→ Given exercise
Rewrite all of the records below with "Instruction" replaced by "Goal" wherever it appears, leaving every other part unchanged.

→ Material provided
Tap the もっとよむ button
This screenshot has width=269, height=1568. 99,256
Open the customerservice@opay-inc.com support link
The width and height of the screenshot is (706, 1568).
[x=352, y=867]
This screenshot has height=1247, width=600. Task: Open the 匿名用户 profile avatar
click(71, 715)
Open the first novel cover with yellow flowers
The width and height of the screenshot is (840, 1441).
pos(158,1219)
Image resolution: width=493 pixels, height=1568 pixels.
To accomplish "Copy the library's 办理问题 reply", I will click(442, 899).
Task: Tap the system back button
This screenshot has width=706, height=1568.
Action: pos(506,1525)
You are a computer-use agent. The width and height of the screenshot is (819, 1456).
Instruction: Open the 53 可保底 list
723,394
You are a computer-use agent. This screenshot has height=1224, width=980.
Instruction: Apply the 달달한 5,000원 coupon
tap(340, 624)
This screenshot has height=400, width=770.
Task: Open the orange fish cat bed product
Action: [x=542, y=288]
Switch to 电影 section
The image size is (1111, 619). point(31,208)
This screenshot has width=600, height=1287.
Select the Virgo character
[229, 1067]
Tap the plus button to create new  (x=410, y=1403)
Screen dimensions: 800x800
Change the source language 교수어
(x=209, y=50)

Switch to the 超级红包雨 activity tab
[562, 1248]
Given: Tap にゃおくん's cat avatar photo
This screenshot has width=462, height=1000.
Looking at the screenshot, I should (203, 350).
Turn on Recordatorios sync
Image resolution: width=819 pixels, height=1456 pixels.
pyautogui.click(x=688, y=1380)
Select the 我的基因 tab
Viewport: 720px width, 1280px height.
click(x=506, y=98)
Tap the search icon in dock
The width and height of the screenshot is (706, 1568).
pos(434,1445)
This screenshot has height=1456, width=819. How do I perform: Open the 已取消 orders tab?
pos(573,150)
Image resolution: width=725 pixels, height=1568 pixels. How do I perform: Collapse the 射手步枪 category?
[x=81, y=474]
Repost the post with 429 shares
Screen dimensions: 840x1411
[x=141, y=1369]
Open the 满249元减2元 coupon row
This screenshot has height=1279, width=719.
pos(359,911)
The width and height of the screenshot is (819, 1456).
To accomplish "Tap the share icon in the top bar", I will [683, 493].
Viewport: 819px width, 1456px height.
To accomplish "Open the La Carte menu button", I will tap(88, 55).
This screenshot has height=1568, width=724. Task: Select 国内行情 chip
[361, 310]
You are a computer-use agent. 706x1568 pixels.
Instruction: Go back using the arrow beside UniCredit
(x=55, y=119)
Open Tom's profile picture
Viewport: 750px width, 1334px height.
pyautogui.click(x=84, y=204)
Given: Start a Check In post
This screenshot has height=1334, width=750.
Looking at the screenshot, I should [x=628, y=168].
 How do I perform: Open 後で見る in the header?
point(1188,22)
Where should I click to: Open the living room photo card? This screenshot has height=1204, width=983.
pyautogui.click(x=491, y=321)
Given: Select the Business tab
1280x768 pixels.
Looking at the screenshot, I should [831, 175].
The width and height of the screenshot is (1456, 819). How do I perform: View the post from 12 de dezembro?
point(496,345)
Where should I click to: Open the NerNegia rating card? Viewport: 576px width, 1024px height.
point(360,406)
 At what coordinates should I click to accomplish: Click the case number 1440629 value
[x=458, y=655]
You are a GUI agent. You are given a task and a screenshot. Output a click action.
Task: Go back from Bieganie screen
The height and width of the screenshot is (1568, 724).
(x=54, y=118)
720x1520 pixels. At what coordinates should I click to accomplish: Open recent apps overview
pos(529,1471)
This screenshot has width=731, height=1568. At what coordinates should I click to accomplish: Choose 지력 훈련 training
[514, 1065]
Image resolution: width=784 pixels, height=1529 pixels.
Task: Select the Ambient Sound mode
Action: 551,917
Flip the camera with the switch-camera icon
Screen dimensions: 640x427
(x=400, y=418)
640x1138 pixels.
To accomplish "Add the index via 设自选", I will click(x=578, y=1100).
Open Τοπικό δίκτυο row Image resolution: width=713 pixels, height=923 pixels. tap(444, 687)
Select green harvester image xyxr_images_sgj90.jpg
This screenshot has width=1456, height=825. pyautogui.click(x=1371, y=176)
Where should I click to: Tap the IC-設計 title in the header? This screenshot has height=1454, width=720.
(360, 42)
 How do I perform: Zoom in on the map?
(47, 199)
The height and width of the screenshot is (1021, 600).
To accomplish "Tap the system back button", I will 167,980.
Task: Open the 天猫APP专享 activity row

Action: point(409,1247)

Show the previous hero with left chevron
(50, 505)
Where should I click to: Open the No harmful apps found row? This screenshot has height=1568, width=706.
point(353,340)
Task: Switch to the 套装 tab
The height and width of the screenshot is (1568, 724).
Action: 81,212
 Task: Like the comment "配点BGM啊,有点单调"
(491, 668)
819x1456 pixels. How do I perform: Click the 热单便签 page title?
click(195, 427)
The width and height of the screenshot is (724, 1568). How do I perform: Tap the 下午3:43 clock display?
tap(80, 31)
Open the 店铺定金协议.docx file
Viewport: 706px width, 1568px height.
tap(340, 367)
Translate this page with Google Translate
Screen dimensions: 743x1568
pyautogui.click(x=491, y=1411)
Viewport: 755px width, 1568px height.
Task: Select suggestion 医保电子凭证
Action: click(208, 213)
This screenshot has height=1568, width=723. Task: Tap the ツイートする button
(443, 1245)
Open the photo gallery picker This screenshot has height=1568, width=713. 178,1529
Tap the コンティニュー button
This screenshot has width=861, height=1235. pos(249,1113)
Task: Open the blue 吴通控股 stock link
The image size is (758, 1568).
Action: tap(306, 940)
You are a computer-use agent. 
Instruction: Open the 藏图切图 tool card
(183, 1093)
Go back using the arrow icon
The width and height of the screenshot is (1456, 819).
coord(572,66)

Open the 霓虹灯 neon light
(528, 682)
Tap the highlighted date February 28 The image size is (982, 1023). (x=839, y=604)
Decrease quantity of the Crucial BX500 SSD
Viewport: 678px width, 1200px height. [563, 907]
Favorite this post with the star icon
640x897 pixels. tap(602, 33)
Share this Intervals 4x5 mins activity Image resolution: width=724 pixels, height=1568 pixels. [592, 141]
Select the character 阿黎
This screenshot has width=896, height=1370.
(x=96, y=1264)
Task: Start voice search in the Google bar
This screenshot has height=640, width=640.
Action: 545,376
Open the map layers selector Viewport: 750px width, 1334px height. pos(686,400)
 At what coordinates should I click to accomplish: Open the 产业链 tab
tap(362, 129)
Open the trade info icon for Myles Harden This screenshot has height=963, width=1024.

→ The result
Tap the もっとよむ button
This screenshot has width=269, height=1568. 99,256
Open the customerservice@opay-inc.com support link
The width and height of the screenshot is (706, 1568).
[x=352, y=867]
This screenshot has height=1247, width=600. Task: Open the 匿名用户 profile avatar
click(71, 715)
Open the first novel cover with yellow flowers
The width and height of the screenshot is (840, 1441).
pos(158,1219)
Image resolution: width=493 pixels, height=1568 pixels.
To accomplish "Copy the library's 办理问题 reply", I will click(442, 899).
Task: Tap the system back button
This screenshot has width=706, height=1568.
Action: pos(506,1525)
You are a computer-use agent. The width and height of the screenshot is (819, 1456).
Goal: Open the 53 可保底 list
723,394
You are a computer-use agent. This screenshot has height=1224, width=980.
Goal: Apply the 달달한 5,000원 coupon
tap(340, 624)
This screenshot has height=400, width=770.
Task: Open the orange fish cat bed product
Action: [x=542, y=288]
Switch to 电影 section
The image size is (1111, 619). point(31,208)
This screenshot has width=600, height=1287.
Select the Virgo character
[229, 1067]
Tap the plus button to create new  (x=410, y=1403)
Screen dimensions: 800x800
Change the source language 교수어
(x=209, y=50)

Switch to the 超级红包雨 activity tab
[562, 1248]
Given: Tap にゃおくん's cat avatar photo
This screenshot has width=462, height=1000.
Looking at the screenshot, I should (203, 350).
Turn on Recordatorios sync
Image resolution: width=819 pixels, height=1456 pixels.
pyautogui.click(x=688, y=1380)
Select the 我的基因 tab
Viewport: 720px width, 1280px height.
click(x=506, y=98)
Tap the search icon in dock
The width and height of the screenshot is (706, 1568).
pos(434,1445)
This screenshot has height=1456, width=819. How do I perform: Open the 已取消 orders tab?
pos(573,150)
Image resolution: width=725 pixels, height=1568 pixels. How do I perform: Collapse the 射手步枪 category?
[x=81, y=474]
Repost the post with 429 shares
Screen dimensions: 840x1411
[x=141, y=1369]
Open the 满249元减2元 coupon row
This screenshot has height=1279, width=719.
pos(359,911)
The width and height of the screenshot is (819, 1456).
To accomplish "Tap the share icon in the top bar", I will [683, 493].
Viewport: 819px width, 1456px height.
To accomplish "Open the La Carte menu button", I will tap(88, 55).
This screenshot has height=1568, width=724. Task: Select 国内行情 chip
[361, 310]
You are a computer-use agent. 706x1568 pixels.
Goal: Go back using the arrow beside UniCredit
(x=55, y=119)
Open Tom's profile picture
Viewport: 750px width, 1334px height.
pyautogui.click(x=84, y=204)
Given: Start a Check In post
This screenshot has height=1334, width=750.
Looking at the screenshot, I should [x=628, y=168].
 How do I perform: Open 後で見る in the header?
point(1188,22)
Where should I click to: Open the living room photo card? This screenshot has height=1204, width=983.
pyautogui.click(x=491, y=321)
Given: Select the Business tab
1280x768 pixels.
Looking at the screenshot, I should [831, 175].
The width and height of the screenshot is (1456, 819). How do I perform: View the post from 12 de dezembro?
point(496,345)
Where should I click to: Open the NerNegia rating card? Viewport: 576px width, 1024px height.
point(360,406)
 At what coordinates should I click to accomplish: Click the case number 1440629 value
[x=458, y=655]
You are a GUI agent. You are given a task and a screenshot. Output a click action.
Task: Go back from Bieganie screen
The height and width of the screenshot is (1568, 724).
(x=54, y=118)
720x1520 pixels. At what coordinates should I click to accomplish: Open recent apps overview
pos(529,1471)
This screenshot has width=731, height=1568. At what coordinates should I click to accomplish: Choose 지력 훈련 training
[514, 1065]
Image resolution: width=784 pixels, height=1529 pixels.
Task: Select the Ambient Sound mode
Action: 551,917
Flip the camera with the switch-camera icon
Screen dimensions: 640x427
(x=400, y=418)
640x1138 pixels.
To accomplish "Add the index via 设自选", I will click(x=578, y=1100).
Open Τοπικό δίκτυο row Image resolution: width=713 pixels, height=923 pixels. tap(444, 687)
Select green harvester image xyxr_images_sgj90.jpg
This screenshot has width=1456, height=825. pyautogui.click(x=1371, y=176)
Where should I click to: Tap the IC-設計 title in the header? This screenshot has height=1454, width=720.
(360, 42)
 How do I perform: Zoom in on the map?
(47, 199)
The height and width of the screenshot is (1021, 600).
To accomplish "Tap the system back button", I will 167,980.
Task: Open the 天猫APP专享 activity row

Action: point(409,1247)

Show the previous hero with left chevron
(50, 505)
Where should I click to: Open the No harmful apps found row? This screenshot has height=1568, width=706.
point(353,340)
Task: Switch to the 套装 tab
The height and width of the screenshot is (1568, 724).
Action: 81,212
 Task: Like the comment "配点BGM啊,有点单调"
(491, 668)
819x1456 pixels. How do I perform: Click the 热单便签 page title?
click(195, 427)
The width and height of the screenshot is (724, 1568). How do I perform: Tap the 下午3:43 clock display?
tap(80, 31)
Open the 店铺定金协议.docx file
Viewport: 706px width, 1568px height.
tap(340, 367)
Translate this page with Google Translate
Screen dimensions: 743x1568
pyautogui.click(x=491, y=1411)
Viewport: 755px width, 1568px height.
Task: Select suggestion 医保电子凭证
Action: click(208, 213)
This screenshot has height=1568, width=723. Task: Tap the ツイートする button
(443, 1245)
Open the photo gallery picker This screenshot has height=1568, width=713. 178,1529
Tap the コンティニュー button
This screenshot has width=861, height=1235. pos(249,1113)
Task: Open the blue 吴通控股 stock link
The image size is (758, 1568).
Action: tap(306, 940)
You are a computer-use agent. 
Goal: Open the 藏图切图 tool card
(183, 1093)
Go back using the arrow icon
The width and height of the screenshot is (1456, 819).
coord(572,66)

Open the 霓虹灯 neon light
(528, 682)
Tap the highlighted date February 28 The image size is (982, 1023). (x=839, y=604)
Decrease quantity of the Crucial BX500 SSD
Viewport: 678px width, 1200px height. [563, 907]
Favorite this post with the star icon
640x897 pixels. tap(602, 33)
Share this Intervals 4x5 mins activity Image resolution: width=724 pixels, height=1568 pixels. [592, 141]
Select the character 阿黎
This screenshot has width=896, height=1370.
(x=96, y=1264)
Task: Start voice search in the Google bar
This screenshot has height=640, width=640.
Action: 545,376
Open the map layers selector Viewport: 750px width, 1334px height. pos(686,400)
 At what coordinates should I click to accomplish: Open the 产业链 tab
tap(362, 129)
Open the trade info icon for Myles Harden This screenshot has height=963, width=1024.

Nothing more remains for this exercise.